- WHAT THIS TASK INVOLVES -
Using the material that follows, output exactly the lines from the one containing "Screen dimensions: 575x716" through the one containing "Click the Sequência", with both ends kept.
DATA PROVIDED below:
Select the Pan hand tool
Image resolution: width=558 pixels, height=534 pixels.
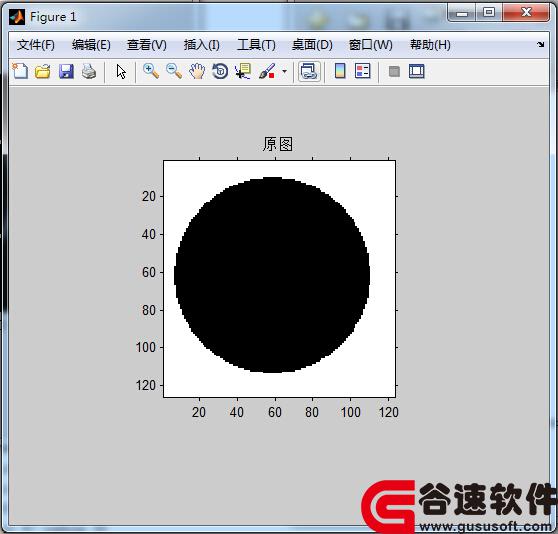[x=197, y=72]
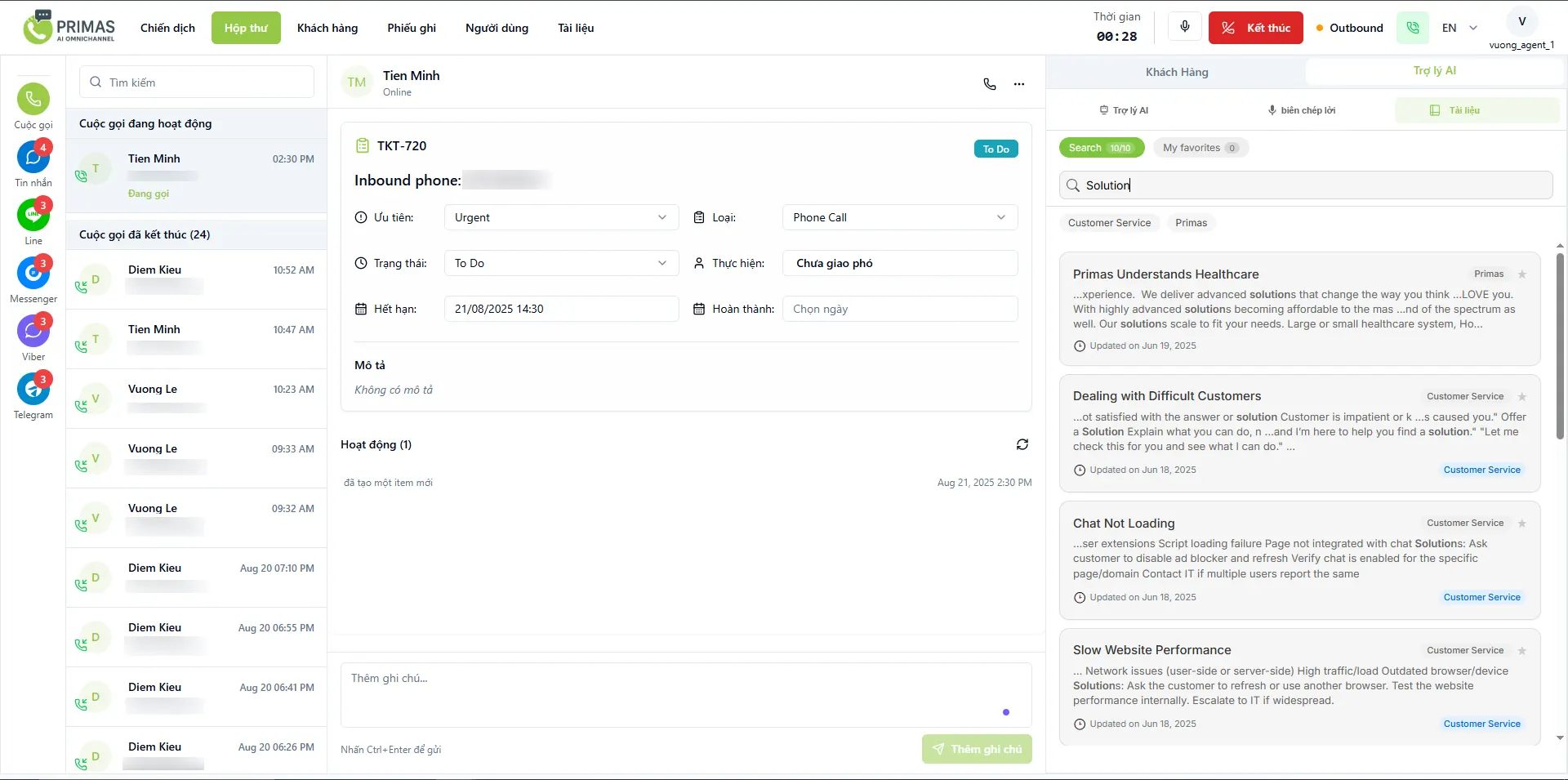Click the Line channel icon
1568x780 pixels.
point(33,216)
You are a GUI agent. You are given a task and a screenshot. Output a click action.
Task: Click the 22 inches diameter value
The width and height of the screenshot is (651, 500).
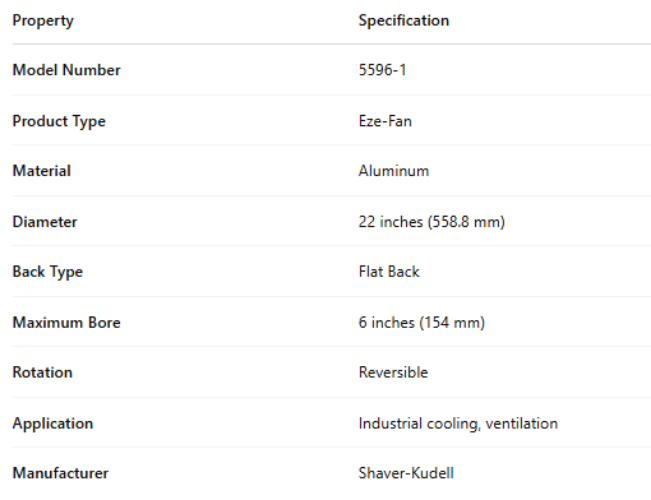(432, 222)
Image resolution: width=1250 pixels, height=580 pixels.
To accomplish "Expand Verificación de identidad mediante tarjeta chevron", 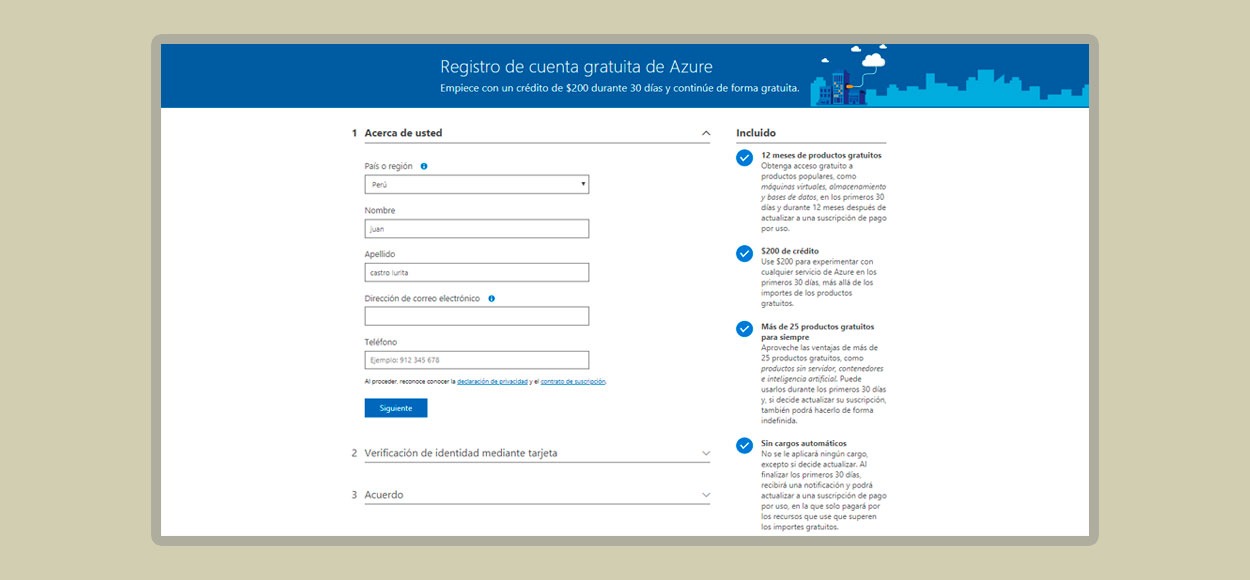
End of DATA PROVIDED.
DATA PROVIDED below:
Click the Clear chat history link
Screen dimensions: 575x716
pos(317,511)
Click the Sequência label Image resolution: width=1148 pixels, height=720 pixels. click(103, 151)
End of DATA PROVIDED.
- WORKED SOLUTION -
Screen dimensions: 575x716
pos(317,511)
Click the Sequência label Image resolution: width=1148 pixels, height=720 pixels. click(103, 151)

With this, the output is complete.